Indeed, what an adult struggles to make room for within s/he may find “too much” in a child. Often without realizing it, the adult will make the child wrong or suppress the spirited, wild nature of the child; s/he will mould the child into just the right “amount” such that the adult feels comfortable in his or her own skin.
The adult will make the child fit into the adult’s diminished world rather than letting the child be a full expression of his or her unique, bountiful, unadulterated world. (School is a widely accepted systemized example of this.)
“The way we talk to our children becomes their inner voice.” ~ Peggy O’MaraClick To TweetIf you carry a fear that “you’re too much”, you may want to spend some time reflecting on where this belief comes from. Who or what made you feel this way? What is it that you consider to be “too much”? Perhaps, the very thing you consider to be “too much” is the same quality that your mom, dad, grandparent, schoolteacher, etc, had a hard time being. What they struggled to tolerate in you was the same thing they learned to shut down within. Most likely, shutting down was what they needed to do to cope and survive as a child. That quality, whether it be sadness, joy, imagination or anger, was not welcomed when they were little.
It’s worth remembering that children, by their very nature, are spirited. They are meant to be BIG in their little bodies. (It’s why they thrive in BIG—wide open—spaces, like nature, and why traditional hunter-gatherer societies have been proven to be optimum for child development.) Loud cries, dramatic displays of anger, awe-inspiring wonder, intense curiosity, bold dreaming, splashy eating. Anyone who spends time with children knows how confronting their BIGness can be. The more we have dimmed our untamed, free spirit, the more their unabashed nature will feel uncomfortable, or even a threat. In order to cope with their wildness, we unwittingly inflict our lifelong coping mechanisms of self-suppression onto them by suppressing them. In many direct and indirect ways we deny their BIGness and make them feel “too much”.
Euro-western civilization has, as a whole, been designed to do just this. Look carefully… the suppression of children has been happening for millennia. We’ve just normalized it and continue to do so.
Healing the wounds that come with decades of suppression, while learning to express those lost parts of ourselves, is indeed not only a gift to ourselves, but to our children as well. As we reclaim our anger, we naturally find it easier to be with our child’s anger.
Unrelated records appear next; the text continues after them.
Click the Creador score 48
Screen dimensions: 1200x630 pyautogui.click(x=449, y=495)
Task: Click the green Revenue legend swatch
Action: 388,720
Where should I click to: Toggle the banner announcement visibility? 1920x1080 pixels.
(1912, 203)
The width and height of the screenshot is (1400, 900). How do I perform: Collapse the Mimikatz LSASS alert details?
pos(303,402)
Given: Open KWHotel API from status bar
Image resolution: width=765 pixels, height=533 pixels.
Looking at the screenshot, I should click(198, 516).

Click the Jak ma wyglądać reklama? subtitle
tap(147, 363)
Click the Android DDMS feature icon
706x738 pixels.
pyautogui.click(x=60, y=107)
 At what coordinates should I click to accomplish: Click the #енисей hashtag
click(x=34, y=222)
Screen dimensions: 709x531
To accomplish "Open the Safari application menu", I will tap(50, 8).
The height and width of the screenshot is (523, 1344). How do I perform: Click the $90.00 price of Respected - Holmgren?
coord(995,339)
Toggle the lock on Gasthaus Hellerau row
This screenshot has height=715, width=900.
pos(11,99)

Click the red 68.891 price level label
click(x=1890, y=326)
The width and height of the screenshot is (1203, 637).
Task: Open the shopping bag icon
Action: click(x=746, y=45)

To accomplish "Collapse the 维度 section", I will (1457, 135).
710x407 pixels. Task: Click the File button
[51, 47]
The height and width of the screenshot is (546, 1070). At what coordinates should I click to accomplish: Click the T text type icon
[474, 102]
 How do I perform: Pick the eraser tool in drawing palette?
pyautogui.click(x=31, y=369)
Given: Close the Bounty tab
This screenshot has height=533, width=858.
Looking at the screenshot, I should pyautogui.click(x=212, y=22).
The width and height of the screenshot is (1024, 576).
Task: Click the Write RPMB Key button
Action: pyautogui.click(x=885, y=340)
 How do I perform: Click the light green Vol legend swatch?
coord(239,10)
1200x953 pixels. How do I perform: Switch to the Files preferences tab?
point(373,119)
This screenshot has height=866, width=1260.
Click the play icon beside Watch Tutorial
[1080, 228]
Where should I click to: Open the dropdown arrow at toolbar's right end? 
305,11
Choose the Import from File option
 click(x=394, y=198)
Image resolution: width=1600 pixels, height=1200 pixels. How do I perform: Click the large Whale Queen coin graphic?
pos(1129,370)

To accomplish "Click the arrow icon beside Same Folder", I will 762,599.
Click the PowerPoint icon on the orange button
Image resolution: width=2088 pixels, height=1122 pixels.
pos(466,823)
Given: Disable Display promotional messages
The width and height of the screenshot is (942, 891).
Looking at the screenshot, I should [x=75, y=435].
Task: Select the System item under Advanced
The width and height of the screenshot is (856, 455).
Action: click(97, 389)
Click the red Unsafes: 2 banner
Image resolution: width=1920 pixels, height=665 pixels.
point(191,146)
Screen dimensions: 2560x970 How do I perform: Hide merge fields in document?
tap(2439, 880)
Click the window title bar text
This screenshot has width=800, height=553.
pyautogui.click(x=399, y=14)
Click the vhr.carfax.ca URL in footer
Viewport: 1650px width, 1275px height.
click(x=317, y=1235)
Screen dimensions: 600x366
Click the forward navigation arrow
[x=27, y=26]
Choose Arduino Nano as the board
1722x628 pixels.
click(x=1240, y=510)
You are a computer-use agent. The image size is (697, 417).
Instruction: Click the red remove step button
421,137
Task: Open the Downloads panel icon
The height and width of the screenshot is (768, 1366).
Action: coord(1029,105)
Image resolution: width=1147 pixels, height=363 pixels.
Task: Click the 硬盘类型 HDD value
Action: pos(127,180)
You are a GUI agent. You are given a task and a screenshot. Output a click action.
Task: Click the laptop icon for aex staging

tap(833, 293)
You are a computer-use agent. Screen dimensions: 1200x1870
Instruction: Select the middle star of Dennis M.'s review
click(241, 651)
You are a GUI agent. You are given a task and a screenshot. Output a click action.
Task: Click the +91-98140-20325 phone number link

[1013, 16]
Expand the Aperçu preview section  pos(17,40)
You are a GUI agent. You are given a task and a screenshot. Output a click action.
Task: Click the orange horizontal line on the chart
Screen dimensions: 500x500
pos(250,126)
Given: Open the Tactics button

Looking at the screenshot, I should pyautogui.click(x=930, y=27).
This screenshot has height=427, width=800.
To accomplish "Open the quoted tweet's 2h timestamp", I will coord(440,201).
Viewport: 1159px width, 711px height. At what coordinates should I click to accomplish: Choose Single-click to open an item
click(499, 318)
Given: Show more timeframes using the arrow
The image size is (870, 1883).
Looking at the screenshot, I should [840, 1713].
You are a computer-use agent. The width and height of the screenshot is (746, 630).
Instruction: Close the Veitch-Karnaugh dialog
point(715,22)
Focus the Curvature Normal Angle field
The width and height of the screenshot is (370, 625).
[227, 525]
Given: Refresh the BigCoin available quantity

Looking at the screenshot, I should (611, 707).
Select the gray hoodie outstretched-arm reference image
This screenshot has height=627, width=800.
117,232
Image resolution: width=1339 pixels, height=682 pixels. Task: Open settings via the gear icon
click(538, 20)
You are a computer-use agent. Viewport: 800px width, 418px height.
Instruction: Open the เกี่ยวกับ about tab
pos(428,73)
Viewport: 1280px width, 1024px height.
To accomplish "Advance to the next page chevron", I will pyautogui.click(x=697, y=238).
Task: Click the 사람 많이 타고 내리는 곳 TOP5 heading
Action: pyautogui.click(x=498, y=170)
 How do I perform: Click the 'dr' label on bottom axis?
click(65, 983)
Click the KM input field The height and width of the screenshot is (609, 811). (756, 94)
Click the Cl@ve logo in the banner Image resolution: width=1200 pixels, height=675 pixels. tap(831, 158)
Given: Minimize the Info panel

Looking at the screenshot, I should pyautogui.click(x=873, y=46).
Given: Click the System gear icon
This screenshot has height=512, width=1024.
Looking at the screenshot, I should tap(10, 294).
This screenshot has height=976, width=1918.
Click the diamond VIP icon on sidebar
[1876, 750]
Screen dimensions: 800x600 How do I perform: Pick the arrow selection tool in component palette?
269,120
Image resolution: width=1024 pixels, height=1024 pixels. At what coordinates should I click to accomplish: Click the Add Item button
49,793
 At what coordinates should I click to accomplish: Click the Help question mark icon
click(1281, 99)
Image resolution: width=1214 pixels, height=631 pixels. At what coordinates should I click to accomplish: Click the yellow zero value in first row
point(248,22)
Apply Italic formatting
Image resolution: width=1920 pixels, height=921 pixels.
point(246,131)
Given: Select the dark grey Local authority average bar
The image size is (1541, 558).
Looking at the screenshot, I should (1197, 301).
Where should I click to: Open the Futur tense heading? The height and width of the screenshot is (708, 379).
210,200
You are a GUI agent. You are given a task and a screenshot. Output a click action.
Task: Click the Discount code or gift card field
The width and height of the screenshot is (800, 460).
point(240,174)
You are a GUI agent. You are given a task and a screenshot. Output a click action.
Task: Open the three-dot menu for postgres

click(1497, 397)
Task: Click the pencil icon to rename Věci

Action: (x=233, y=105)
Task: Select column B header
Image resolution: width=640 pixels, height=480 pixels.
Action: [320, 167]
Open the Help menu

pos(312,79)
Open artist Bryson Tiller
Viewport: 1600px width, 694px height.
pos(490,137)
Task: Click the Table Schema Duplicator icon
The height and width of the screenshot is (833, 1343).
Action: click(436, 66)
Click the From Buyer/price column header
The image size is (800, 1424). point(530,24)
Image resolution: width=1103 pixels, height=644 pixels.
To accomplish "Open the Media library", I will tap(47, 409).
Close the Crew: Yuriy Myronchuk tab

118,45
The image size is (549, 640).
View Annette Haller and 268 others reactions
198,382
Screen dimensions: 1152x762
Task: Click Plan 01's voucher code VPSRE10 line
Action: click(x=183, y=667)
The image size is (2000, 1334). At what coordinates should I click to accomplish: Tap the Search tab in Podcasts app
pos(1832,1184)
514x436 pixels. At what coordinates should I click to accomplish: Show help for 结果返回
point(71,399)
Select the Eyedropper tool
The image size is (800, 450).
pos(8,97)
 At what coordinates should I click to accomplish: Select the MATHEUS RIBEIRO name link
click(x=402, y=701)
As we fan the flames of our lost imagination, we automatically, without effort, encourage the imagination in little ones.
Imagine how one would parent differently, how the education system would transform…
Truly, as it always does, it begins with us. Children reflect our energy. They are little mirrors, powerful sponges. We point at them when they are anxious, but how often do we point at ourselves and consider that maybe they are “acting out” the aspects we have long denied?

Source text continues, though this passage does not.